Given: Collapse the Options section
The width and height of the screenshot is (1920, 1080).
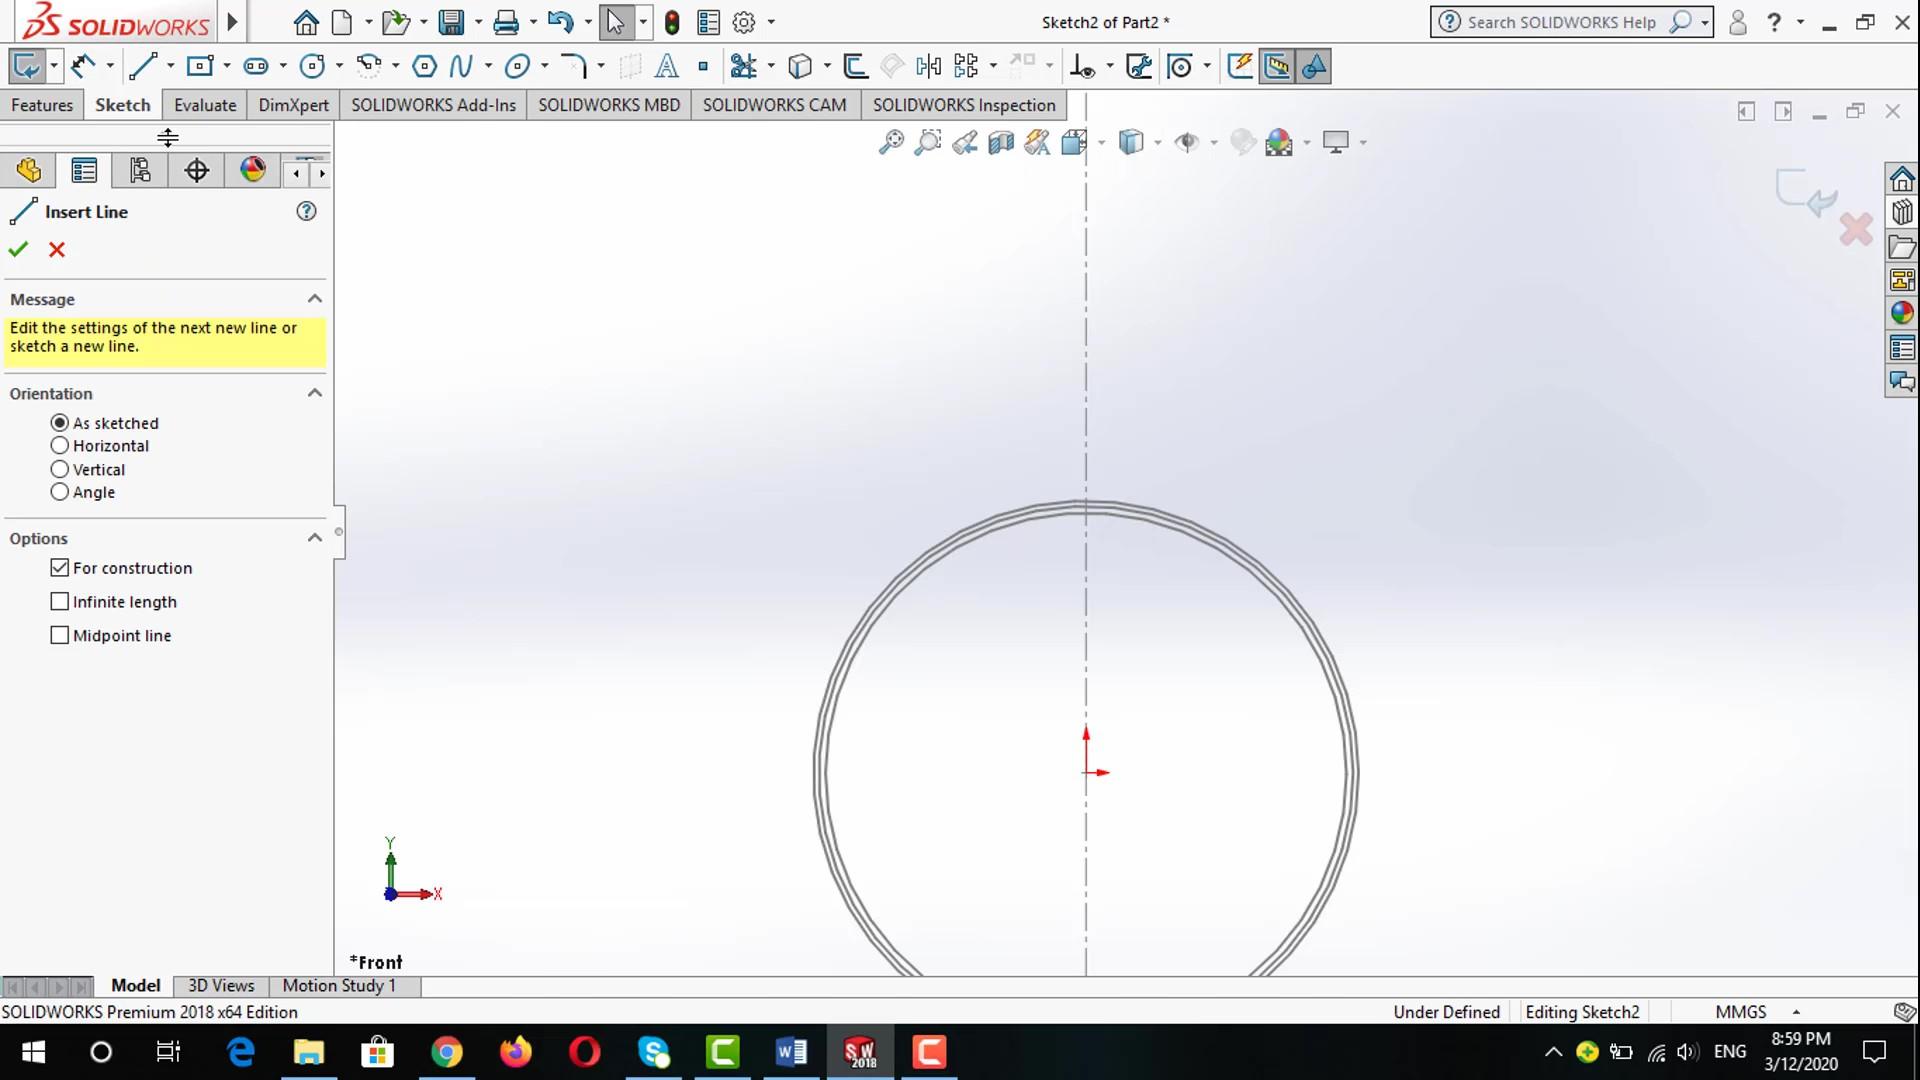Looking at the screenshot, I should pos(314,538).
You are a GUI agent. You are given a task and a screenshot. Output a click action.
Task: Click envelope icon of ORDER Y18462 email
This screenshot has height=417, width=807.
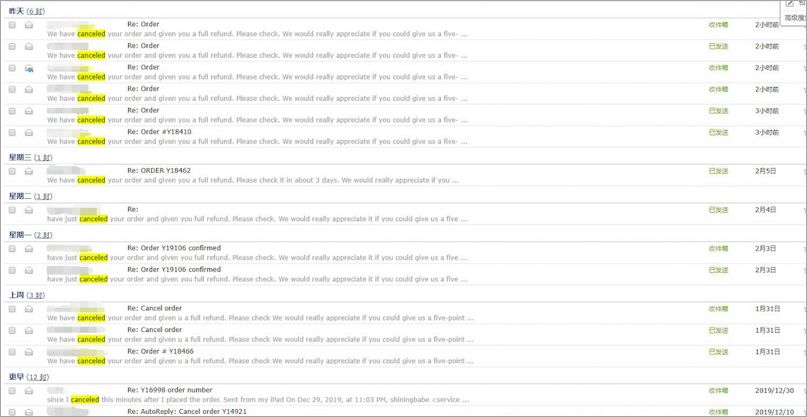(x=30, y=171)
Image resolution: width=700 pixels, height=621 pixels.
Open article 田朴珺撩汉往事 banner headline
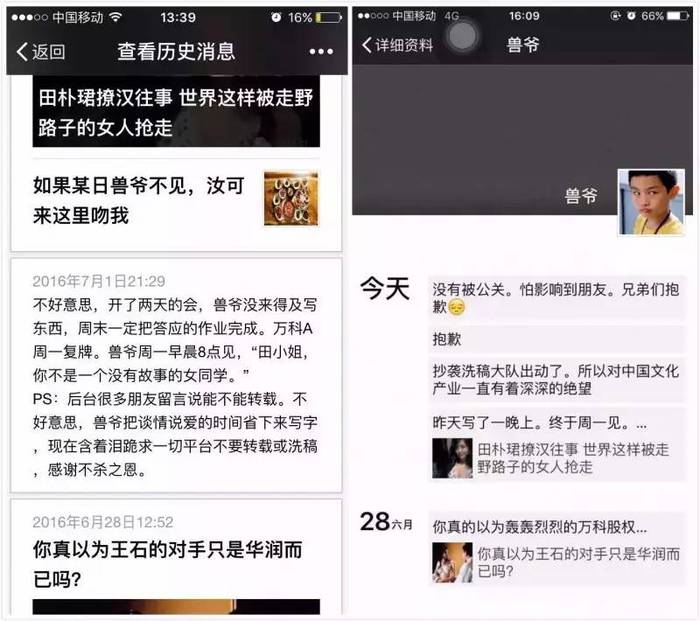pos(176,112)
##############################
**Task to complete:** Write out the rows above again, swapping each "width" for "breadth" and changing nothing else. Leave the pictures out.

**Exercise output:**
Given: Collapse the Options section
The breadth and height of the screenshot is (1920, 1080).
Looking at the screenshot, I should pos(314,538).
You are a GUI agent. You are given a task and a screenshot. Output a click action.
Task: Click envelope icon of ORDER Y18462 email
This screenshot has height=417, breadth=807.
(x=30, y=171)
Image resolution: breadth=700 pixels, height=621 pixels.
Open article 田朴珺撩汉往事 banner headline
pos(176,112)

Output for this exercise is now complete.